Tag Archives: Bookish Chatter

Chatter about books, reading and anything related to either one.

Man Booker 2010 Winner (Will you read it?)

Man Booker 2010 Winner

Where did the year go? It’s hard to believe that an entire year has passed. It wasn’t too long ago that we were all buzzing over the last Booker prize winner, Hilary Mantel for Wolf Hall. It should be noted that I am currently stuck in the mire of Wolf Hall. It lured me with all of its promises and now I am knee-high in word muck. It may be my first official DNF (did not finish) for the year.

So when they announced this year’s winner, Howard Jacobson and his novel The Finkler Question, I took a moment to consider if, in fact, I will actually read it. One thing that gave me pause is that I had not heard of  his book before this. The other books that were short listed I had heard of in some way, but not this one. This of course intrigued me and reminded me just how many books are out there that we never even hear about.

Here is a blurb to whet your appetite:

Julian Treslove, a professionally unspectacular former BBC radio producer, and Sam Finkler, a popular Jewish philosopher, writer and television personality, are old school friends. Despite a prickly relationship and very different lives, they’ve never quite lost touch with each other – or with their former teacher, Libor Sevcik, a Czech always more concerned with the wider world than with exam results.

Now, both Libor and Finkler are recently widowed, and with Treslove, his chequered and unsuccessful record with women rendering him an honorary third widower, they dine at Libor’s grand, central London apartment.
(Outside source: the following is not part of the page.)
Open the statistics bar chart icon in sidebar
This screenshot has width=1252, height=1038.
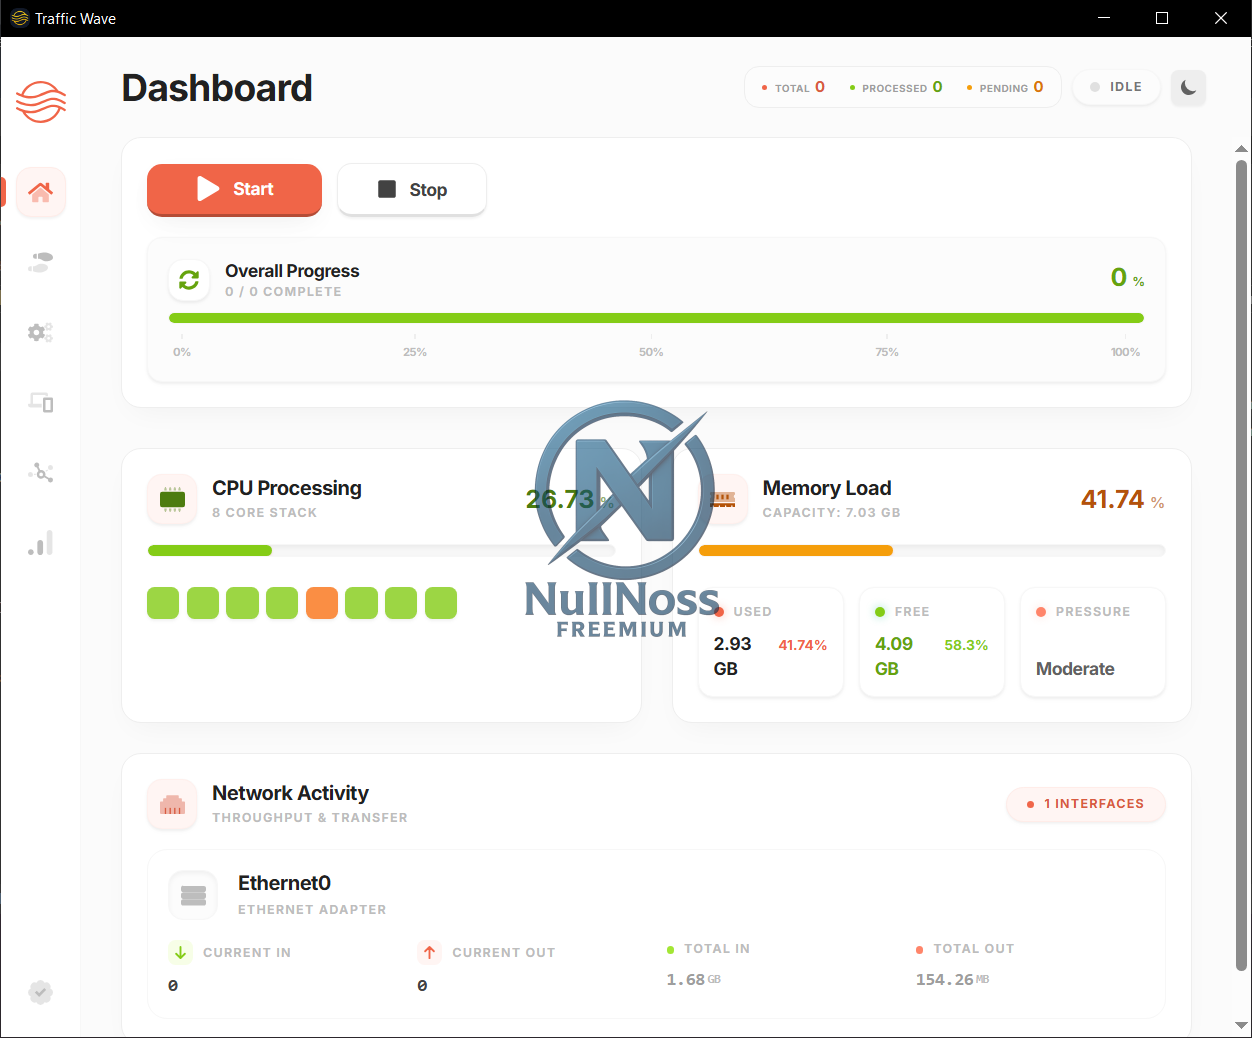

It’s a sweetly painful evening of reminiscence in which all three remove themselves to a time before they had loved and lost; a time before they had fathered children, before the devastation of separations, before they had prized anything greatly enough to fear the loss of it. Better, perhaps, to go through life without knowing happiness at all because that way you have less to mourn? Treslove finds he has tears enough for the unbearable sadness of both his friends’ losses.

And it’s that very evening, at exactly 11:30 pm, as Treslove, walking home, hesitates a moment outside the window of the oldest violin dealer in the country, that he is attacked. And after this, his whole sense of who and what he is will slowly and ineluctably change.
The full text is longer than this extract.